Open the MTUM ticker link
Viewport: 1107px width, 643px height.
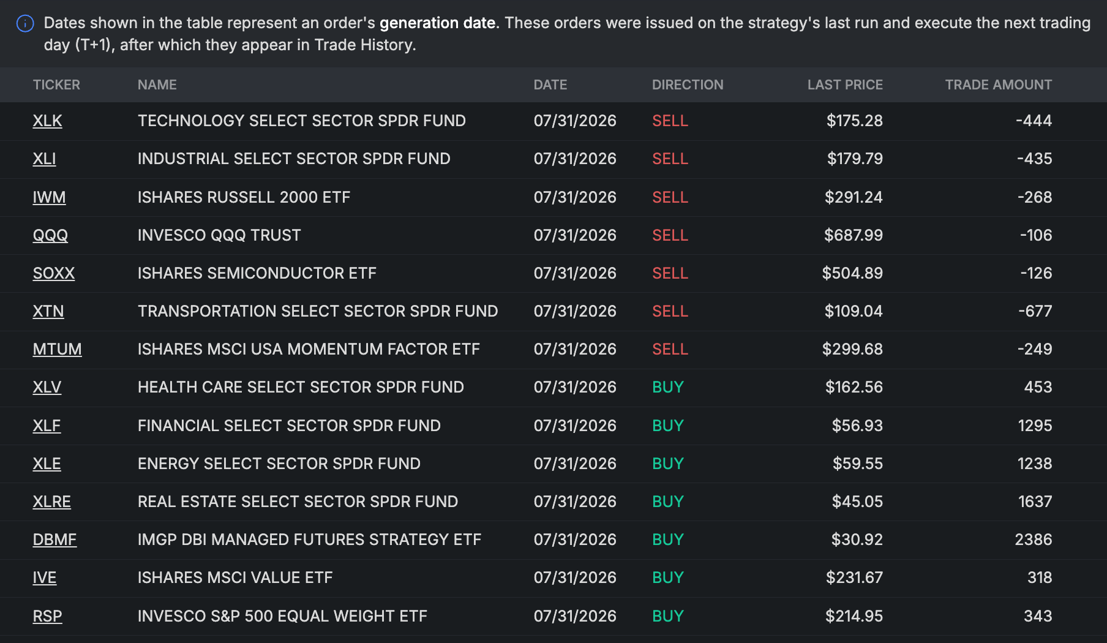coord(57,349)
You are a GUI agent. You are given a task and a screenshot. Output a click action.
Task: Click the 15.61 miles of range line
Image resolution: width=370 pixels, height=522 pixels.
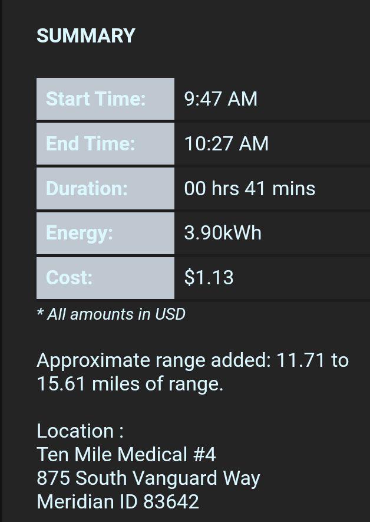130,384
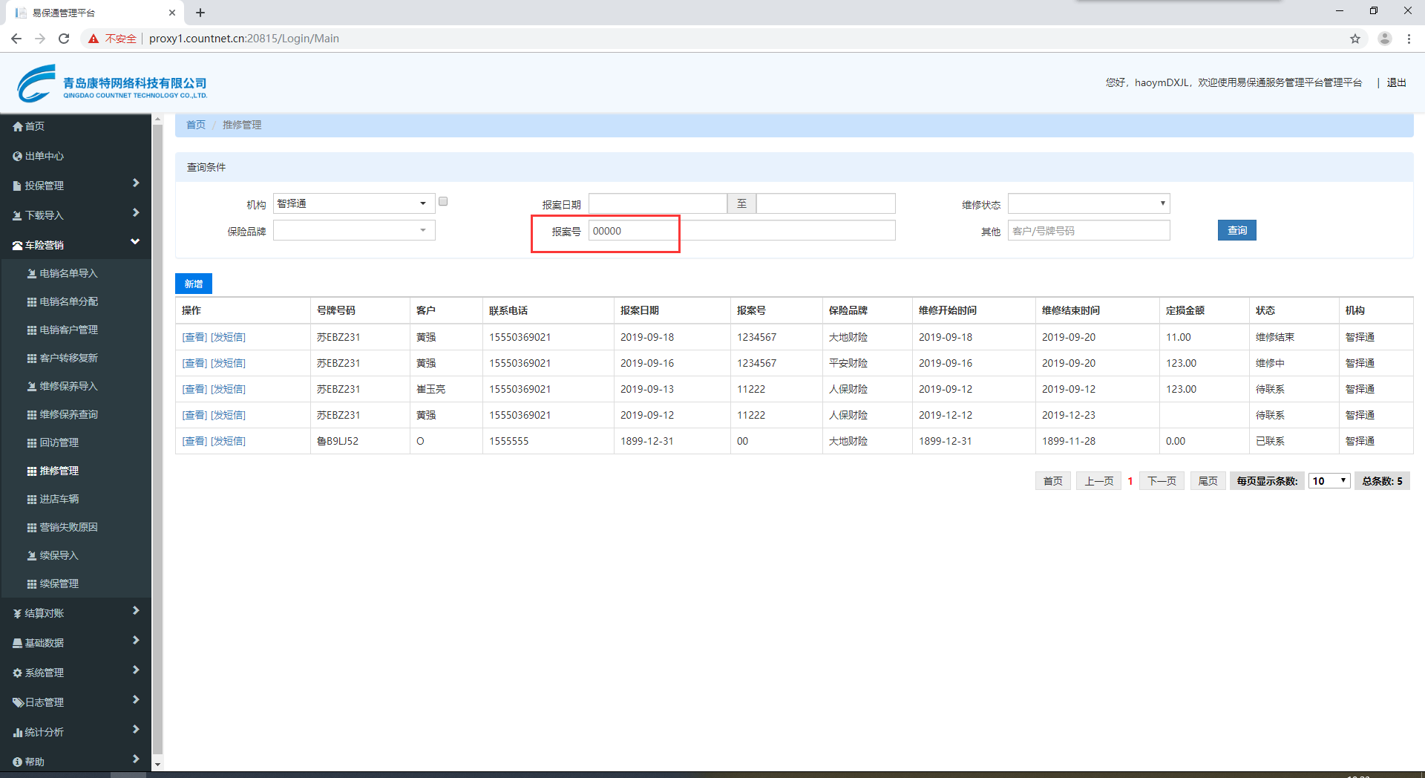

+ + +

**Task brief**
Every line from the one bearing "You are a GUI" through the end of the data above must be output exactly, and no picture may appear.

**Written answer**
You are a GUI agent. You are given a task and a screenshot. Output a click action.
Task: Click the 15.61 miles of range line
Image resolution: width=370 pixels, height=522 pixels.
130,384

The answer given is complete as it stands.